§ **TASK INPUT**
· · · · · · ·

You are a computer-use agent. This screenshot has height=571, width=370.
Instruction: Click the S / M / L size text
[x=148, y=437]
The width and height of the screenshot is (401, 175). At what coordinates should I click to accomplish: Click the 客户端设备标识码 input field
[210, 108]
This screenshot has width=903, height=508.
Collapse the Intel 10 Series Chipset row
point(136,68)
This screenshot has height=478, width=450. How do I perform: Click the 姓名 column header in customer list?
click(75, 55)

· · · · · · ·

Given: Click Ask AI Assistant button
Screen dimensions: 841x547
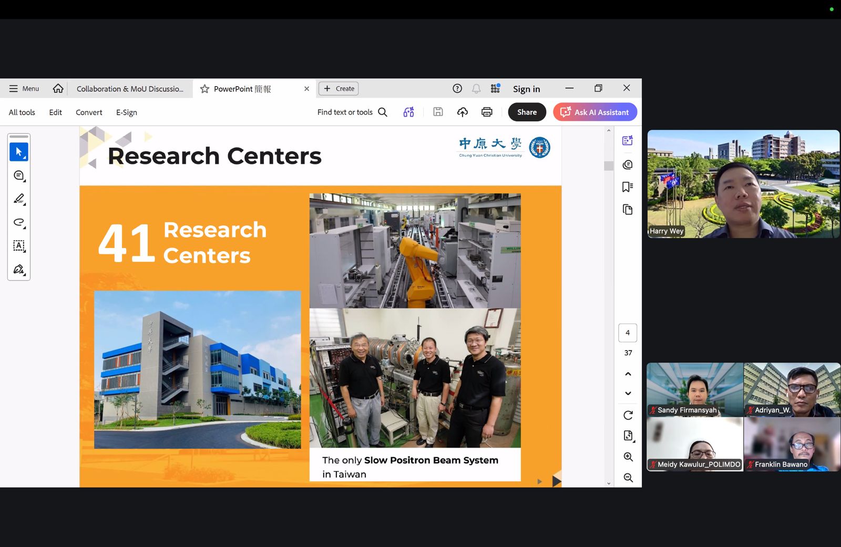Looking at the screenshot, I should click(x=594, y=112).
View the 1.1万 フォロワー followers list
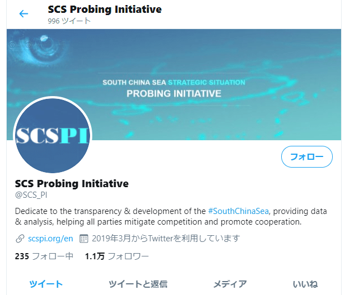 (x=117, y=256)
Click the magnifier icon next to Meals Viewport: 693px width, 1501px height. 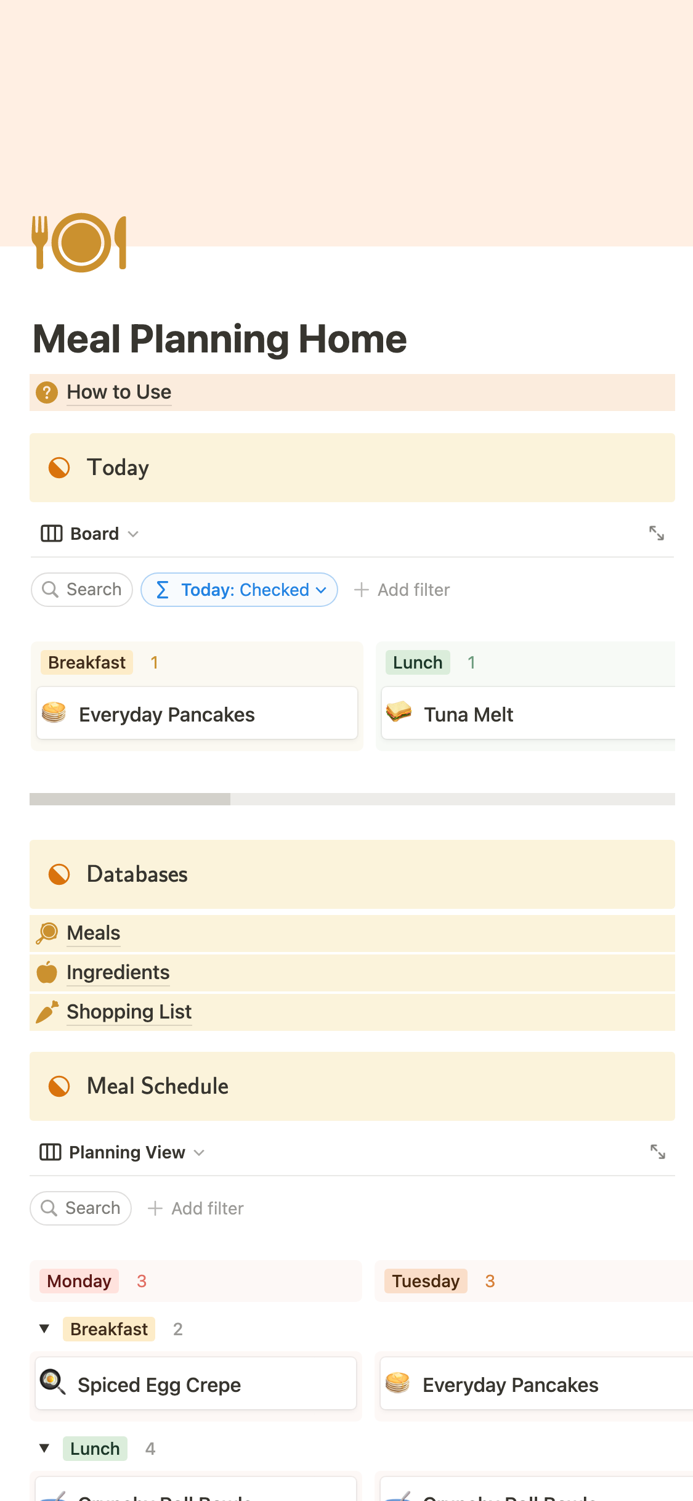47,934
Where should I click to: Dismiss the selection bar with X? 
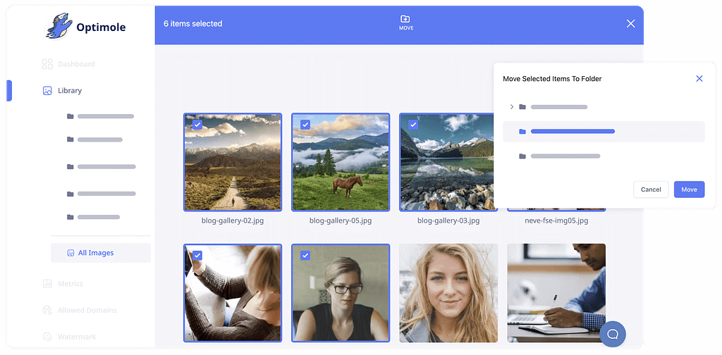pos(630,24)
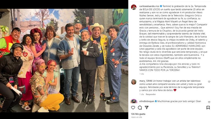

· · · · · · ·

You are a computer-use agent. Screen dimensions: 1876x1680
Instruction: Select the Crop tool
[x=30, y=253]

· · · · · · ·

§ **GIVEN EXERCISE**
Filter the listing above, keeping only the lines that contain the string "Instruction", and give each matching line in full.

§ **COMPLETED EXERCISE**
Instruction: Click the S / M / L size text
Instruction: Select the Crop tool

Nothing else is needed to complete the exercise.